Reliable JSON from LLMs: structured output in practice

01"Sadece JSON döndür" neden kırılırWhy "just return JSON" breaks

İlk sürüm hep aynıdır: prompt'a "sadece JSON döndür" yazılır, cevap doğrudan JSON.parse'a verilir. Demoda çalışır. Üretimde model bir gün cevabın başına "Elbette, işte çıktı:" ekler; ertesi gün JSON'u markdown fence içine sarar; hafta sonu enum'da olmayan bir değer üretir — "pending" yerine "waiting" — ya da şemada hiç tanımlanmamış bir alan uydurur.

The first version is always the same: write "return only JSON" in the prompt, pass the answer straight to JSON.parse. It works in the demo. In production, one day the model prefixes the answer with "Sure, here's the output:"; the next day it wraps the JSON in a markdown fence; over the weekend it produces a value outside your enum — "waiting" instead of "pending" — or invents a field your schema never defined.

Her biri tek başına küçük görünür. Fence'i regex ile temizlersiniz, ilk { ile son } arasını kesersiniz, bilinmeyen alanları atarsınız. Ama her düzeltme yeni bir edge case doğurur ve pipeline, bir süre sonra modelin o günkü hâline göre davranan bir parser koleksiyonuna dönüşür. Günde on bin istekte yüzde birlik hata, her gün yüz kırık kayıt demektir.

Each one looks small in isolation. You strip the fence with a regex, slice between the first { and the last }, drop unknown fields. But every patch breeds a new edge case, and the pipeline becomes a collection of parsers behaving according to the model's mood that day. At ten thousand requests a day, a one percent failure rate is a hundred broken records, every day.

Serbest metni parse etmek bir sözleşme değildir; umuttur.

Parsing freeform text isn't a contract. It's hope.

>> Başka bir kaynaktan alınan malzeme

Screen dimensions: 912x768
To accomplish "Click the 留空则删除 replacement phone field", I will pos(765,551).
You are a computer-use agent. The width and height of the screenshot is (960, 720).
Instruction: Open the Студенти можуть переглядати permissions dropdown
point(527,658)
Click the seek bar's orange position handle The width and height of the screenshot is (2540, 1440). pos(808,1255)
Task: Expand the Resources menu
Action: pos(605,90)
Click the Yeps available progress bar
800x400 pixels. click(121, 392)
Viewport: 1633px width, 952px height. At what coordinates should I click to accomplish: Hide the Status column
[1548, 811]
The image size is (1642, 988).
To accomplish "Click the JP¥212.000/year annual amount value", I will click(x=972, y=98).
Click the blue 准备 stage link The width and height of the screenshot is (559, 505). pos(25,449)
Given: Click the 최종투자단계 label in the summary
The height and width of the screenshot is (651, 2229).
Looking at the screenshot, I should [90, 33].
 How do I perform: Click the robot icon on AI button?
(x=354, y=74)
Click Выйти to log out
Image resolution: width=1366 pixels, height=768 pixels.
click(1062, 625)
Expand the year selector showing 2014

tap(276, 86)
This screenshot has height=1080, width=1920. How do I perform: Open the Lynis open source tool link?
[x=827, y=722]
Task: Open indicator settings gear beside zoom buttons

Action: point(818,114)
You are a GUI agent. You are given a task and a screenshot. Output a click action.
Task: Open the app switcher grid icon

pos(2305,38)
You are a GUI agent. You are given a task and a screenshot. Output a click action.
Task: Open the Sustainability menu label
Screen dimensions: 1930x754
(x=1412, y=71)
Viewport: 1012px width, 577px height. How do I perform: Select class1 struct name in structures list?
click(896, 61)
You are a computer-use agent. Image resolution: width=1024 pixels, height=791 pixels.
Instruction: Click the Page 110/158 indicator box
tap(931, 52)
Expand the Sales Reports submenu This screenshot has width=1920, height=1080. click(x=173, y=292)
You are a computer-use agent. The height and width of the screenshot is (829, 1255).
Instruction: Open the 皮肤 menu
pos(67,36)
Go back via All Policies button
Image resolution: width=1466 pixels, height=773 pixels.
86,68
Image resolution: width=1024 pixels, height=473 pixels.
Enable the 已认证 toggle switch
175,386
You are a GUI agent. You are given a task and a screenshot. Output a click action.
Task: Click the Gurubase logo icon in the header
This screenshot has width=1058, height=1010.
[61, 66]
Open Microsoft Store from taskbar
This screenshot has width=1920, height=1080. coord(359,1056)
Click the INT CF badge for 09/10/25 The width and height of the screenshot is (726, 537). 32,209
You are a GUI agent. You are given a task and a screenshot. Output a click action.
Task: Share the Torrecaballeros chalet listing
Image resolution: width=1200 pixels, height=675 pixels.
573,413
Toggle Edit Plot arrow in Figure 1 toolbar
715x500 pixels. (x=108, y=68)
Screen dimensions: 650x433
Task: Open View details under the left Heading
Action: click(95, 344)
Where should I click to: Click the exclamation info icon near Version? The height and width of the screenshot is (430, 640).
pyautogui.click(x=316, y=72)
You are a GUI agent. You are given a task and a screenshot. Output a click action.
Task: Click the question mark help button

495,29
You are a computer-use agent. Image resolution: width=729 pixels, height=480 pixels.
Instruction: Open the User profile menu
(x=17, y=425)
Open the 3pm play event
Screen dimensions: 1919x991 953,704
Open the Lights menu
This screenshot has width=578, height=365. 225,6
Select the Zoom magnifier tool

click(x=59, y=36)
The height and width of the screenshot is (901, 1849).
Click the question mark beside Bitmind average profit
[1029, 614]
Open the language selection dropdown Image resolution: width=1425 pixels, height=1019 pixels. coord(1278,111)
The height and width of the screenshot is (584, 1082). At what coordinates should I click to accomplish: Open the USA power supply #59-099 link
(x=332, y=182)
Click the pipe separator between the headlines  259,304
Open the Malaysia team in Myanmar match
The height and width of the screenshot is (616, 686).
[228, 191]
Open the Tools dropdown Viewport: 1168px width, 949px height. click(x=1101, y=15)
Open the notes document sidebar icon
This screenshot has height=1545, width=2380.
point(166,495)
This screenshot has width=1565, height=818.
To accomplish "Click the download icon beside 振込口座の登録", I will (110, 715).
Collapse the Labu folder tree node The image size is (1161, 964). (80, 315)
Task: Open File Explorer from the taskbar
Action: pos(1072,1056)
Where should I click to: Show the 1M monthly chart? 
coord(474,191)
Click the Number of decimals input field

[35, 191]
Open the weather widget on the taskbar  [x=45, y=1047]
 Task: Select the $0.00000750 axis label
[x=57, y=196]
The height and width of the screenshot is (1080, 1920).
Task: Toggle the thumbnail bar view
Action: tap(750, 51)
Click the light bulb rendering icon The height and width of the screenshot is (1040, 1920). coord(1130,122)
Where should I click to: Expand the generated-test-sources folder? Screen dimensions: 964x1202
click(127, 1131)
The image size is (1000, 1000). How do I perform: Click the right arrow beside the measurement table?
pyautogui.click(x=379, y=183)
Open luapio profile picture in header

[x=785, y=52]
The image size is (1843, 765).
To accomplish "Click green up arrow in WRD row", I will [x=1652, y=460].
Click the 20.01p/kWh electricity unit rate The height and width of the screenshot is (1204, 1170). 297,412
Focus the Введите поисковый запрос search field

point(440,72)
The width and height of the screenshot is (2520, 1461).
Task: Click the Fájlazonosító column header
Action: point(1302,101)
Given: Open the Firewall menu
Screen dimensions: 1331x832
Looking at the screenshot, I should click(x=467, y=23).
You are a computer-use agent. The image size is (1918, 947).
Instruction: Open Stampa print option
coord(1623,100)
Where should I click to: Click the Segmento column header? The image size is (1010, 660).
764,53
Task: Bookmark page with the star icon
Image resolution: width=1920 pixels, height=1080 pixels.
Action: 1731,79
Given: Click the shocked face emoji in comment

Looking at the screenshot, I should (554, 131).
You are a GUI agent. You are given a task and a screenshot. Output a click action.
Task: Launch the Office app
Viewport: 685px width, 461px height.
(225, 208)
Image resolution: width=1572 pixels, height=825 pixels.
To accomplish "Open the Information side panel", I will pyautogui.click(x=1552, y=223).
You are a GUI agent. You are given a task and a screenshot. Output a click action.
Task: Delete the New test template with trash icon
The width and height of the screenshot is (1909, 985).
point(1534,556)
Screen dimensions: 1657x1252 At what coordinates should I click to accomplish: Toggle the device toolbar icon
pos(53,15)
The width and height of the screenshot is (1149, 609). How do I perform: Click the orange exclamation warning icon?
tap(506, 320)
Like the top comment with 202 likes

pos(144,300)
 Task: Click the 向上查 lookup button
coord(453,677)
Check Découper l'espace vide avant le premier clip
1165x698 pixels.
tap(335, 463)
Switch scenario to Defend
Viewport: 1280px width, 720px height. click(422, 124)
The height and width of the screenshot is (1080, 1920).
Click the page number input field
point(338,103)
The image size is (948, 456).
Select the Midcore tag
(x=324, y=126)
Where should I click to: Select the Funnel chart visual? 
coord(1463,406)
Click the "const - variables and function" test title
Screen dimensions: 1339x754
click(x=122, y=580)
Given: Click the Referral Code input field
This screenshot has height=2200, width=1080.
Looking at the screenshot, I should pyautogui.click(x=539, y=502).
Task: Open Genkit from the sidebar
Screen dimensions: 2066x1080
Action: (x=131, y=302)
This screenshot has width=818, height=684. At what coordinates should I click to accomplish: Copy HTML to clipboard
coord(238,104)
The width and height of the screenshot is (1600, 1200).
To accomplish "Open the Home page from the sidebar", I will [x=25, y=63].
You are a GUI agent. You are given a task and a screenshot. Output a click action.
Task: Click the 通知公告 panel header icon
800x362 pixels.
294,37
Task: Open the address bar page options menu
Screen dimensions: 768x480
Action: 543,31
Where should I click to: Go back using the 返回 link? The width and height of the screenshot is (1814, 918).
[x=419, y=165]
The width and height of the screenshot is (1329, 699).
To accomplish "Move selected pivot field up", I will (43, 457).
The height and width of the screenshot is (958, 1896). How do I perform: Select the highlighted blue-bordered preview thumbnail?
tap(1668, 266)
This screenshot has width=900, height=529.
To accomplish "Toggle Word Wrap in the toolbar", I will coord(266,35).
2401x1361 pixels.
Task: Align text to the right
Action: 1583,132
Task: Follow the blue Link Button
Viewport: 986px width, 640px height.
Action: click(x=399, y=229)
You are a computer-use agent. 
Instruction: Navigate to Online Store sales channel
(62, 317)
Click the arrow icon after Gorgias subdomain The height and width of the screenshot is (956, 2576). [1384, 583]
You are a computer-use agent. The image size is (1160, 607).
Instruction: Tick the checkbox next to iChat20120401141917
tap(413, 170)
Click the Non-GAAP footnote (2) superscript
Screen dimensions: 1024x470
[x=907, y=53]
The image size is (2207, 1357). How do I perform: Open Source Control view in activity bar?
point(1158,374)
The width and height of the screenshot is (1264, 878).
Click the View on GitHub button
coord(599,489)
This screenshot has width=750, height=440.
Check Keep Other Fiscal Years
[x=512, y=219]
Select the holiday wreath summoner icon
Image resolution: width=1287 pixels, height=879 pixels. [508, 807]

02Constrained decoding ve modele yardım eden şemaConstrained decoding and schemas that help the model

Büyük sağlayıcıların native structured output modları bu sınıf hatayı kökten kapatır: şemayı istekle birlikte verirsiniz, decoding sırasında şemaya aykırı token'lar maskelenir. Model geçersiz JSON üretemez — "genellikle uyar" değil, aykırı token'ı kelimenin tam anlamıyla seçemez düzeyinde bir garanti. Ama bu bir sözdizimi garantisidir, anlam garantisi değil: şemaya uyan yanlış içerik hâlâ mümkündür. İkinci yarı şema tasarımıdır; modelin işini kolaylaştıran şema, içerik hatasını da azaltır:

The major providers' native structured output modes close this class of failure at the root: you send the schema with the request, and tokens that would violate it are masked during decoding. The model cannot emit invalid JSON — not "usually complies", but literally cannot select the violating token. That is a syntax guarantee, not a semantic one: schema-valid wrong content is still possible. The second half is schema design — a schema that makes the model's job easier also reduces content errors:

Düz, derin değil. Üç seviye iç içe nesne yerine düz alanlar. Her ekstra seviye, modelin yapıyı taşırken hata yapacağı yeni bir yerdir.
Flat, not deep. Flat fields instead of objects nested three levels down. Every extra level is another place for the model to fumble while carrying the structure.
Enum, serbest string değil. Kategori serbest metinse model yaratıcılaşır; kapalı liste verin, downstream kod tek bir değer kümesiyle yaşasın.
Enums, not free strings. Leave a category as free text and the model gets creative; give it a closed list so downstream code lives with one value set.
Açık optional'lar. Her alanın required mı nullable mı olduğu şemada yazsın; boşluğu uydurarak doldurmak yerine null demek modele meşru bir çıkış verir.
Explicit optionals. Whether each field is required or nullable belongs in the schema; a legitimate null gives the model an exit that isn't fabrication.
Description = talimat. Alan açıklamaları modelin okuduğu prompt'un parçasıdır. "Tek cümle, müşterinin dilinde" gibi kuralları description'a yazın, prompt'un dibine değil.
Descriptions are instructions. Field descriptions are part of the prompt the model reads. Rules like "one sentence, in the customer's language" belong in the description, not buried at the bottom of the prompt.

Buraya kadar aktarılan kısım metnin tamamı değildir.